### What the exercise asks
Would you count how many lines of the entries below include the word "agent"? Give nothing but the number.

"""

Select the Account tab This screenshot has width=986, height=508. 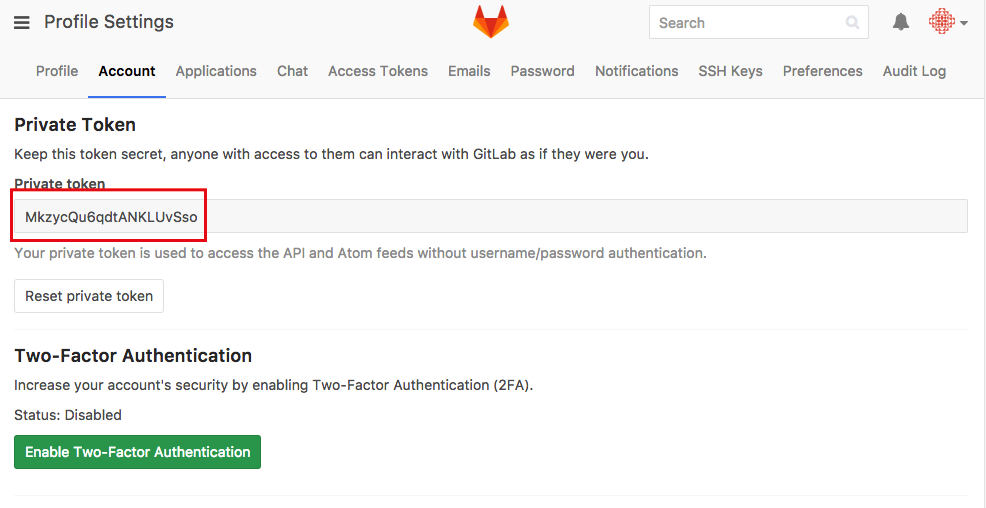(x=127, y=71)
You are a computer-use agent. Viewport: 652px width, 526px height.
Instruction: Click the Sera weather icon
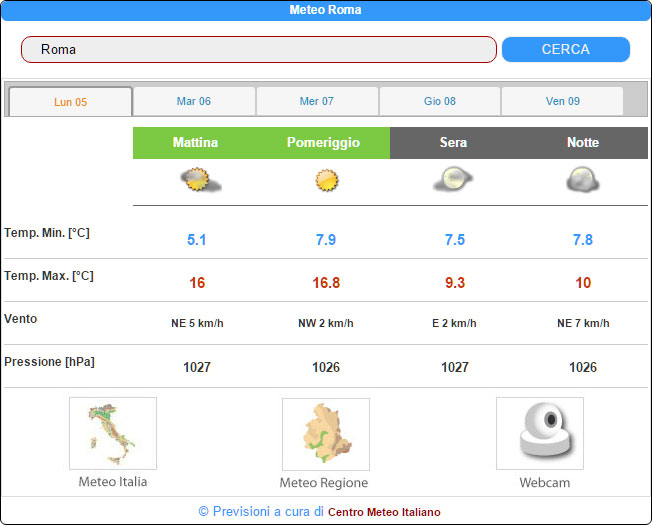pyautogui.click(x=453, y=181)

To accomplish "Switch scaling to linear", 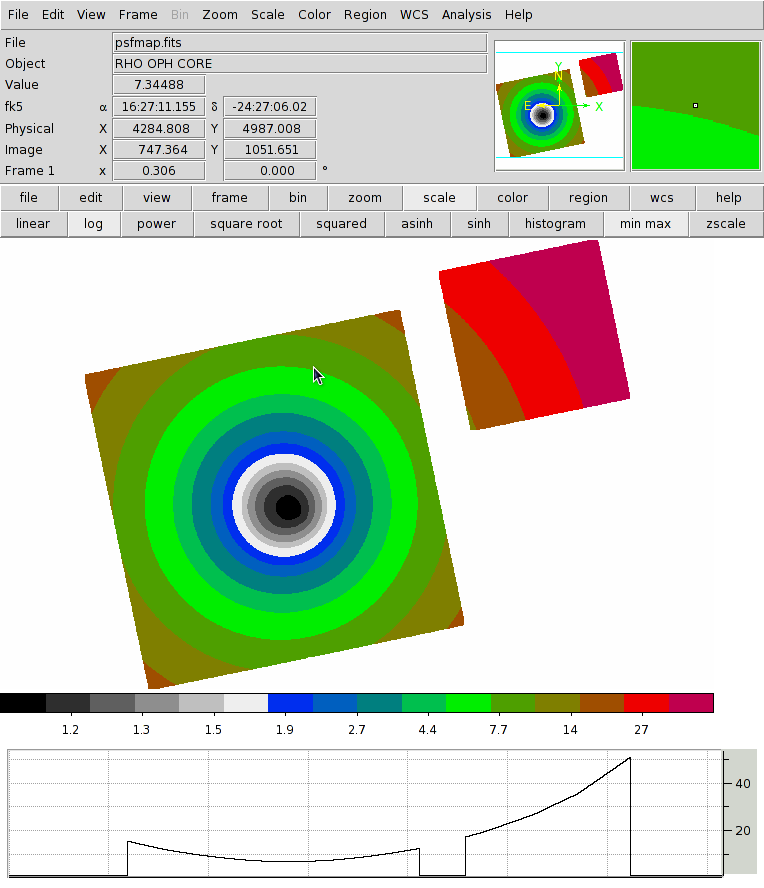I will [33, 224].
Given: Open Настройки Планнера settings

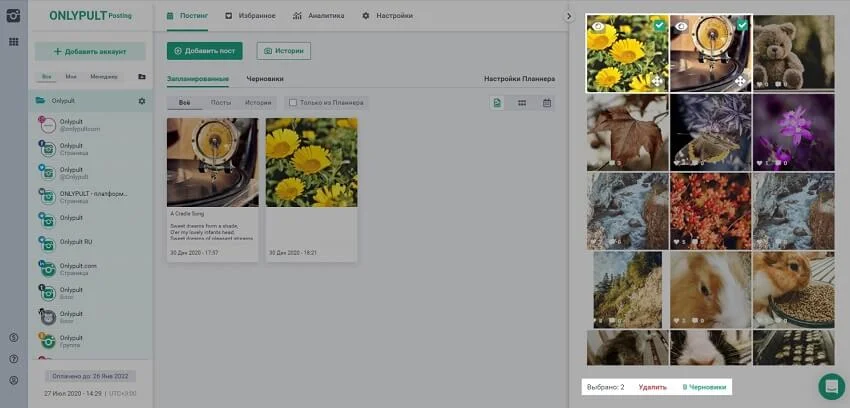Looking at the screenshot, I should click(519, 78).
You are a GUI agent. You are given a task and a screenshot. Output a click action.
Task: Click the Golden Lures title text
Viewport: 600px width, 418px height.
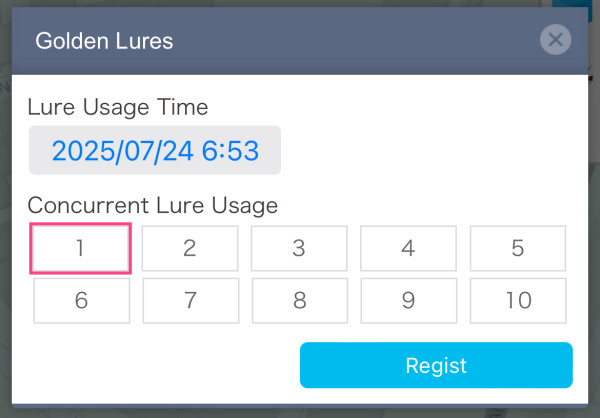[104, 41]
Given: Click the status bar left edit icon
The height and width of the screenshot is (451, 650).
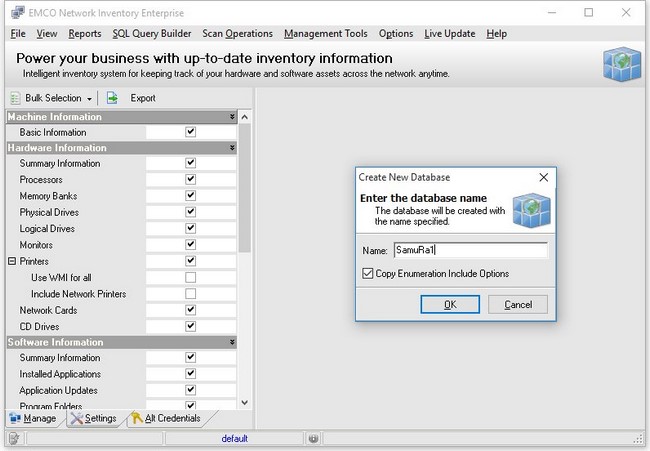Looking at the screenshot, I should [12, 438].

"""
"""

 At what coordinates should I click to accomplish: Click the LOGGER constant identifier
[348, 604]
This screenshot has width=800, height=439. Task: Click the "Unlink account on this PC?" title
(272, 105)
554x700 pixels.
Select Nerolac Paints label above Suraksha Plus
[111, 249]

"""

### Result
2